_Do this_.
Copy out every line of the data below that contains the word "agent".

_Information given_.
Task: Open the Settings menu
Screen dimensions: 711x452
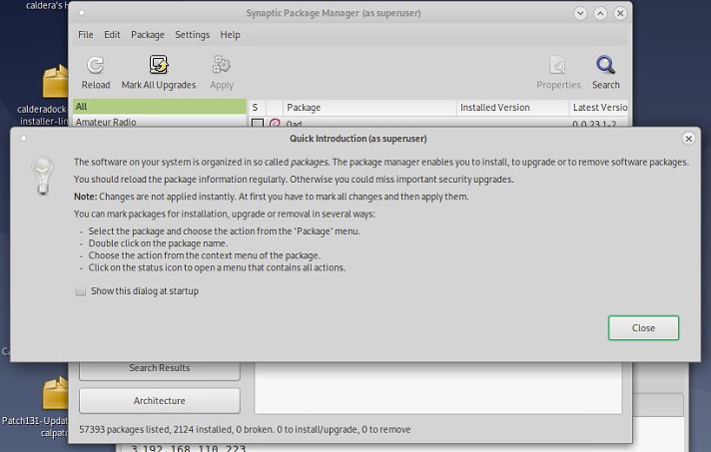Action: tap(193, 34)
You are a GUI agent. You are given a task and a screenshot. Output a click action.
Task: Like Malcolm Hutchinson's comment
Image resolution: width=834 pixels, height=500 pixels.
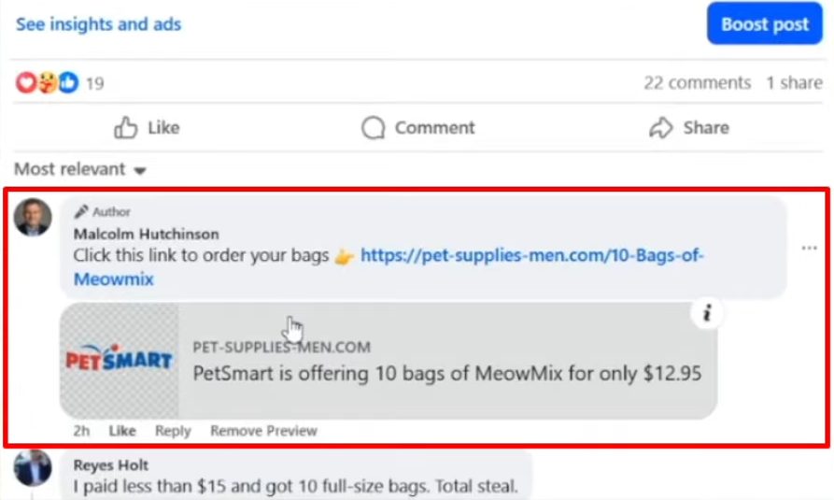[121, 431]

--

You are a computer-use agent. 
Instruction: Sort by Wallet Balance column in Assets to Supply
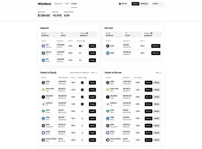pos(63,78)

_Correct answer_.
You are a GUI agent. You are given a task and a screenshot. Output a click action.
You are a computer-use agent. 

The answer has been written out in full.